One step into his residential hangar and it’s easy to see that Harlan Rohner really values his leisure time. A quintessential man on the go, Rohner's Willmar, MN hangar includes snowmobiles, boats, ATVs and vehicles, along with his Kitfox experimental airplane and his Enstrom 280FX Shark helicopter. Access to this impressive array of toys is made easy with a custom hydraulic door from Schweiss Doors.
The door measures approximately 50 ft. x 18 ft. and is driven by a hydraulic pump placed in the rafters, out of the sight and out of the way. The spacious hangar provides 12,160 square feet (80 by 152 feet) of floor space, so everything is easy to get to and easy to see.
“After looking over all the different style doors, I chose a Schweiss door because it is well engineered,” Rohner says. “They use a lot thicker metal than anyone else and by buying a Schweiss door you are buying a lifetime door — you’ll never have to replace it. I like the hydraulic door because I like it for the shade in the summer and if it’s raining outside I can be standing underneath it; and the pump is trouble-free.”
“Schweiss did a custom paint job on the doorframe for me,” Rohner says. “I had it painted the same color to match my building. Jeremy at Schweiss was good to work with and gave me some helpful advice. He sent down a blueprint showing how to reinforce my rafters and he talked to my contractor to get everything the way it was supposed to be to accept the door. It was really good dealing with Schweiss; everything they said, they did to meet my expectations. I’m 100 percent happy with them and the door.”
Rohner recently updated his man cave hangar. It has most of the amenities one would expect but it is not complete. On the owner's list of things yet to do are sheet rock walls and a liner for the spray-foam-insulated door.
Rohner can land his Kitfox on a stretch of lawn beside his home, and can set the helicopter down on an electric cart to facilitate moving it in and out of the hangar. One of the next things on his list is to build a hydraulic cart that he can fasten to a skidloader to bring his floatplane in and out of the water, and up and down the lakeside hill to and from his hangar.
To say Rohner likes to tinker would be an understatement. He’s a skilled mechanic who builds his own customized snow machines and motorcycles at two of his businesses: Harlan’s Snowmobile Parts & Accessories and Harlan’s Motorcycle & Salvage. He’s also a skilled pilot with around 3,500 hours of flight time. He once had a dealership for Quicksilver ultralight aircraft and is still licensed to provide ultralight flying lessons. He repairs them too. They're sent to his shop from all over the United States.
A lifelong snowmobile enthusiast, Rohner has amassed one of the largest-known vintage snowmobile collections on the planet. He stores many of his 700-plus machines, as well as hundreds of others used for parts, at Harlan’s Snowmobile Salvage, a division of his family’s 65-year-old auto salvage business just north of Willmar. His museum is open to the public and visitors are welcome.

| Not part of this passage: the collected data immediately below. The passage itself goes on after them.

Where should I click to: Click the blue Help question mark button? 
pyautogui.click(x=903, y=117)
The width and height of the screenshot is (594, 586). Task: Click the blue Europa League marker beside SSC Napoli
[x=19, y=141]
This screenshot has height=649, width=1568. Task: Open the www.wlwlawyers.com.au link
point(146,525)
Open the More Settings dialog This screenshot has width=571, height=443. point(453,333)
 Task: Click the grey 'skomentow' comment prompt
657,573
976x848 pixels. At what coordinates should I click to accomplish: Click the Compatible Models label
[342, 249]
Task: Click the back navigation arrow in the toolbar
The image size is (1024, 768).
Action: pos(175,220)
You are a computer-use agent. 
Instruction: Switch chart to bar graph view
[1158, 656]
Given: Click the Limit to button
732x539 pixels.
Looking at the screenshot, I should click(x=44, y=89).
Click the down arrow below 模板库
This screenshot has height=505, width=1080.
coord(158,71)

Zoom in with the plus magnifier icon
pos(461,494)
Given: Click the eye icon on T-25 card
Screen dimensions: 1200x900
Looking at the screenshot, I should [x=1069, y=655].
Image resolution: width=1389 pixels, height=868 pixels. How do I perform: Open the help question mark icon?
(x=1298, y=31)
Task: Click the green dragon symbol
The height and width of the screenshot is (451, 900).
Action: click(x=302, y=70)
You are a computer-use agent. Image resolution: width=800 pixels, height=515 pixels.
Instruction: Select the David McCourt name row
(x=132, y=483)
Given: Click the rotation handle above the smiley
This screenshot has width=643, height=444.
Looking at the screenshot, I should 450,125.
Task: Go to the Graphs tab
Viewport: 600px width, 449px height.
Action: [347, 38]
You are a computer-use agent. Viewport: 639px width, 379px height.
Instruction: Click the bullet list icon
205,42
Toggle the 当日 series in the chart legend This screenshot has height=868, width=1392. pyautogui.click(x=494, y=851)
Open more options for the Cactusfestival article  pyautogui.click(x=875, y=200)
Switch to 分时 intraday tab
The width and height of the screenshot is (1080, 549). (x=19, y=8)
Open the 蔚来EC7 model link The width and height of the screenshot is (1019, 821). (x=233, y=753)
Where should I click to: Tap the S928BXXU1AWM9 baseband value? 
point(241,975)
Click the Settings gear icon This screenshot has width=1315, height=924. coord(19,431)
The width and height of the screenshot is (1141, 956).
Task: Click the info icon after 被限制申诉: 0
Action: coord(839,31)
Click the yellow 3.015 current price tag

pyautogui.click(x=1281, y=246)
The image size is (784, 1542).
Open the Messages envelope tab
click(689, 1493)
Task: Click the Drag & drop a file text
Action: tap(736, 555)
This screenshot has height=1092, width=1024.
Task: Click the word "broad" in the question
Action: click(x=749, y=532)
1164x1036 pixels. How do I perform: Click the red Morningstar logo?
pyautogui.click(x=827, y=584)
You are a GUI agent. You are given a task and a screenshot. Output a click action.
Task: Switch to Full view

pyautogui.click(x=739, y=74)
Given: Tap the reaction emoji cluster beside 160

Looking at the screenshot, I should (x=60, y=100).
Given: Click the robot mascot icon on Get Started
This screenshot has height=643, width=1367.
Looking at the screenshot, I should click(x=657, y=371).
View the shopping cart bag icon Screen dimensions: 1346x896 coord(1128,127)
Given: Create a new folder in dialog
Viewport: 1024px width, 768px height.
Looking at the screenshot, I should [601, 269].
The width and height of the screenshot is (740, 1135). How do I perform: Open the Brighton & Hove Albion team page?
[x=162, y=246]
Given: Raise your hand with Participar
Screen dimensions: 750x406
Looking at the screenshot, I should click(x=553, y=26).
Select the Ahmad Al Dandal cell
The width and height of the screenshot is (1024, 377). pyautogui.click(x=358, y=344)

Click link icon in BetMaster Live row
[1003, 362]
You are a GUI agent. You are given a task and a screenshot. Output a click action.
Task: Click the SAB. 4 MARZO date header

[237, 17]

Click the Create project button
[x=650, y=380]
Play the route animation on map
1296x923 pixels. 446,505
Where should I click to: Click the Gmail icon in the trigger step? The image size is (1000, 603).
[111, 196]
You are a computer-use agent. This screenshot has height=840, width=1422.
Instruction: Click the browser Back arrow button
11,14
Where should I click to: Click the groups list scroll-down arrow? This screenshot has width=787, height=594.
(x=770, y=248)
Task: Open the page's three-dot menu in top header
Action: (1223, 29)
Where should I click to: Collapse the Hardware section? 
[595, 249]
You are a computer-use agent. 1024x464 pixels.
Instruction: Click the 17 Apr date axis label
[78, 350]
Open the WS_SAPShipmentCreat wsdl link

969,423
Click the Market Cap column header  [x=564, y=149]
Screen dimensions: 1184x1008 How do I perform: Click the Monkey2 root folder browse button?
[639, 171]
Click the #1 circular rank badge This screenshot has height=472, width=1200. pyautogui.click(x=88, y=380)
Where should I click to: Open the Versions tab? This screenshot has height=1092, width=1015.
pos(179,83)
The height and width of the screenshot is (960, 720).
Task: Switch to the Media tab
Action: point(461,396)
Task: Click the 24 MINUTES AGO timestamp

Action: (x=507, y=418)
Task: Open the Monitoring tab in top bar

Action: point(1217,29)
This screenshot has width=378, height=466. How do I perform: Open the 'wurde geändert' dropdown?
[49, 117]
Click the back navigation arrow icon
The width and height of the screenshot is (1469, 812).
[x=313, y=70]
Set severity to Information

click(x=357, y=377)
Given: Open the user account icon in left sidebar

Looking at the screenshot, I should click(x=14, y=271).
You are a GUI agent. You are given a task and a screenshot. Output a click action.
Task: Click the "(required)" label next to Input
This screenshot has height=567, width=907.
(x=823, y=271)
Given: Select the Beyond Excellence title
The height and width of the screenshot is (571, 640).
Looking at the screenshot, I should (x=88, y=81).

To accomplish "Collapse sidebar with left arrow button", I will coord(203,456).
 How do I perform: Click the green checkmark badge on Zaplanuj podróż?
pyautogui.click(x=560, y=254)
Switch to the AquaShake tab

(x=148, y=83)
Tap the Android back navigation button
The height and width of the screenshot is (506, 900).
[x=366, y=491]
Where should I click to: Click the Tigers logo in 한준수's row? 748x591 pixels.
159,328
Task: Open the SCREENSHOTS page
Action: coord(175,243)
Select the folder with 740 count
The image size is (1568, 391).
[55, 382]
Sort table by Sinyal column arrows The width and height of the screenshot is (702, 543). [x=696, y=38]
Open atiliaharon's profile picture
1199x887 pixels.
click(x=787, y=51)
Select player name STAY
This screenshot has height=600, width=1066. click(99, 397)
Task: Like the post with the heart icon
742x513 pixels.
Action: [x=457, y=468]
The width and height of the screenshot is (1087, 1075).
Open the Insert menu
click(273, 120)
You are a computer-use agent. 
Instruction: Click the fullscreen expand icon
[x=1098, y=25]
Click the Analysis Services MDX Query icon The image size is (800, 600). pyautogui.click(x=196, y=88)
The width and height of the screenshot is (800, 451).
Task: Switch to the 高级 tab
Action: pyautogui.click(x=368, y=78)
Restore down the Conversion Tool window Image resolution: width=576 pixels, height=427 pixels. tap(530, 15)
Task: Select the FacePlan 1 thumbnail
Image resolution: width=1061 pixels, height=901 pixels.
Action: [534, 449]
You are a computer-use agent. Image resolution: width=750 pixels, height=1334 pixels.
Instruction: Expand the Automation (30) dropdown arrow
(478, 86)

One of his prized exhibits is a 1996 Arctic Cat ZRT 600, shaped by his own design from parts extracted from model sleds. It’s outfitted with a 1,200 cc engine and chrome carburetors, and was a featured as a story in The Wall Street Journal. He rode it to compete in an event known as radar racing, which is basically a test of speed for 660 feet. He managed 123 mph, though a lot of sleds will go faster than that now. He once built a a six-seat motorcycle too, just because he could, further illustrating his love of tinkering and creating.
He also likes adventure. “I had an ultralight about 1980,” Rohner recalls. “I’ll never forget the very first time I flew it, I was scared; nobody could help me. I was by myself and learned to fly myself. I just jumped in one and ran up and down the alfalfa field for four evenings. My neighbor told me, ‘You’ll never learn to fly!’ I said, ‘I’m going to try.’ He saw me fly several times and I gave him a ride. I bought my first Scorpion one-place helicopter from the Oshkosh Airshow about 1978. I never did learn to fly it, I’d just run it up and learn the names of the pieces. I wanted to fly it so bad, but I just couldn’t.”
Like many pilots, Rohner's love of flying began at an early age, long before he bought his first airplane: a Piper Cherokee 140 that he still owns today.
“When I was a little boy, I used to watch airplanes fly over our house and thought I’d like to be up there with them,” Rohner says. “When I was probably 10 years old, my brothers used to bale a lot of hay and put up these big haystacks. I wanted to fly so bad that I took a big sun umbrella off of one of the tractors and I’d run off of the haystack and glide down to the ground.”
The passions Rohner has for planes, motorcycles, snowmobiles, cars and anything else he can park in his new hangar shows no signs of abating. And while he may eventually worry about how to fit anything else in it, getting stuff out will likely never be a problem, thanks to the convenience and dependability of his Schweiss hydraulic door.